=== Texto da página ===

======

Diversos temas emergem. Os livros precisam ser variados. Principalmente recentes. Uma mistura de história, tecnologia e biografia é essencial. Um romance pode ser aceitável, desde que seja suficientemente obscuro, difícil ou literário. O presidente-executivo da Corning diz estar planejando encarar a trilogia "Gilead", de Marilynne Robinson.

Minha seleção favorita é a de Risto Siilasmaa, da Nokia, que afirma que estará lendo —além de livros obscuros sobre energia, inteligência etc.—, a história folclórica sobre a princesa chinesa Mulan —em chinês. Ninguém disse que planejava ler Stephen King, ou muito menos que não planejava ler coisa alguma, por preferir dedicar seu tempo de descanso a reafirmar o relacionamento com a família.

Apenas oito anos atrás, os presidentes-executivos ainda tinham o direito de ser honestos sobre suas leituras. Quando questionados pelo "Financial Times", eles mencionaram títulos variados como o novo romance de Nick Hornby. Ou o novo romance de John Grisham. Ou um livro sobre Fórmula 1. O presidente da BHP admitiu que leria "Os irmãos Karamazóv" pela enésima vez - a cada ano ele tentava ler o romance, mas jamais chegava ao fim.

======

Registros armazenados
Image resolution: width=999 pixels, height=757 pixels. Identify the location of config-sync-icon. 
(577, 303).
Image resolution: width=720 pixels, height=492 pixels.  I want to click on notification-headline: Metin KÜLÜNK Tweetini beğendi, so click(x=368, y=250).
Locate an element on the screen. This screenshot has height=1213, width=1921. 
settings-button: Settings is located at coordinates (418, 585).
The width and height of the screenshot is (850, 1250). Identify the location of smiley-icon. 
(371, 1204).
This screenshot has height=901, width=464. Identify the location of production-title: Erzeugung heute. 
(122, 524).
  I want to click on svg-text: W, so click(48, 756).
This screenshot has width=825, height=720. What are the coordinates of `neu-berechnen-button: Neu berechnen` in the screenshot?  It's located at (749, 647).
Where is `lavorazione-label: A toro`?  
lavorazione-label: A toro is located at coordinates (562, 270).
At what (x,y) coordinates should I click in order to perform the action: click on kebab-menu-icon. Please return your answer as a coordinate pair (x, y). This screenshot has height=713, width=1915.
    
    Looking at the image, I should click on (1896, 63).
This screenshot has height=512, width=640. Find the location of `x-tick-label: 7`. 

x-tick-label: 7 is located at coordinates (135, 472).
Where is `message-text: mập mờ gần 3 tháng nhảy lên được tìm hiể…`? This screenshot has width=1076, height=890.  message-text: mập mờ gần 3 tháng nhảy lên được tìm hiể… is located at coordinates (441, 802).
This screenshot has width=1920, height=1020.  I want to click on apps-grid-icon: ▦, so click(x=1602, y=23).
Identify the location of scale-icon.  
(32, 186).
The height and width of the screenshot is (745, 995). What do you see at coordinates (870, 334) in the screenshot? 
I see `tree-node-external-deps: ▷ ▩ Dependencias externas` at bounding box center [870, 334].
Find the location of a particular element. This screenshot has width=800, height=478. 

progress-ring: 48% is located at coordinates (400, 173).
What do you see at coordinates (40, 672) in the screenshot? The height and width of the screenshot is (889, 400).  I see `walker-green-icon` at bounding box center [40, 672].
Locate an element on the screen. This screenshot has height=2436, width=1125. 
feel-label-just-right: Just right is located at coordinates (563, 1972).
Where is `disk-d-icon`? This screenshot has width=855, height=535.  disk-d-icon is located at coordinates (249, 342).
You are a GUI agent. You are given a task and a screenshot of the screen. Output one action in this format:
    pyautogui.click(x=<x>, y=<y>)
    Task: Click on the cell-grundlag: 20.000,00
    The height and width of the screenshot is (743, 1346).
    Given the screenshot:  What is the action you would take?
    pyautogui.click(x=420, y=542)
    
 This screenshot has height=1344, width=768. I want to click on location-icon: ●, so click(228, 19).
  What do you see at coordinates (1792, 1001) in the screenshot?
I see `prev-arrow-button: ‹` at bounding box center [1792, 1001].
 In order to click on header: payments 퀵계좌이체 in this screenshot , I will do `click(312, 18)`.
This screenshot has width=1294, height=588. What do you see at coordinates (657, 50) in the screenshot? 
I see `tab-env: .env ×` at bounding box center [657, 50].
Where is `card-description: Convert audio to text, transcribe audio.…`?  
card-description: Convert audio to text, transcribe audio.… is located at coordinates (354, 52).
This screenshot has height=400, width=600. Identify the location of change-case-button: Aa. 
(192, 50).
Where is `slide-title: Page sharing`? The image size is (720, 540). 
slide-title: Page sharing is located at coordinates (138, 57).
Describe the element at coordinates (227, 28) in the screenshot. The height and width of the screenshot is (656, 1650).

======

=== Tarefa 1 ===
Transcreva do texto sobre as leituras dos presidentes-executivos tudo o que vai desde "Diversos temas emergem." até "com a família.".
=== Tarefa 2 ===
Segundo o texto sobre as leituras dos presidentes-executivos, que obra o presidente-executivo da Corning diz planejar encarar?
=== Tarefa 3 ===
Dê prosseguimento ao texto sobre as leituras dos presidentes-executivos a partir do ponto em que ele termina.

=== Resposta escrita 1 ===
Diversos temas emergem. Os livros precisam ser variados. Principalmente recentes. Uma mistura de história, tecnologia e biografia é essencial. Um romance pode ser aceitável, desde que seja suficientemente obscuro, difícil ou literário. O presidente-executivo da Corning diz estar planejando encarar a trilogia "Gilead", de Marilynne Robinson.

Minha seleção favorita é a de Risto Siilasmaa, da Nokia, que afirma que estará lendo —além de livros obscuros sobre energia, inteligência etc.—, a história folclórica sobre a princesa chinesa Mulan —em chinês. Ninguém disse que planejava ler Stephen King, ou muito menos que não planejava ler coisa alguma, por preferir dedicar seu tempo de descanso a reafirmar o relacionamento com a família.

=== Resposta escrita 2 ===
A trilogia "Gilead", de Marilynne Robinson.

=== Resposta escrita 3 ===
Naquele momento só Sir Martin Sorrell teve a visão de interpretar a questão não como algo que se relacionava às suas leituras reais, mas como um convite para lustrar sua marca pessoal. Mesmo assim, ele errou na lista. Mencionou livros sobre história medieval, negócios e, por fim, "The Last Tycoons", de William Cohan. Infelizmente, este último livro havia vencido o prêmio literário do "Financial Times" no ano anterior, e Sir Martin, membro da comissão julgadora, já deveria tê-lo lido.

Recentemente almocei com um presidente-executivo a quem conheço bem o bastante para confiar em que me diga a verdade. Perguntei o que ele planejava ler nas férias. Não faço ideia, ele respondeu. Seu plano era sair de férias na metade de agosto, e ele tinha coisas mais importantes em que pensar, até lá. Como, por exemplo, comandar sua companhia.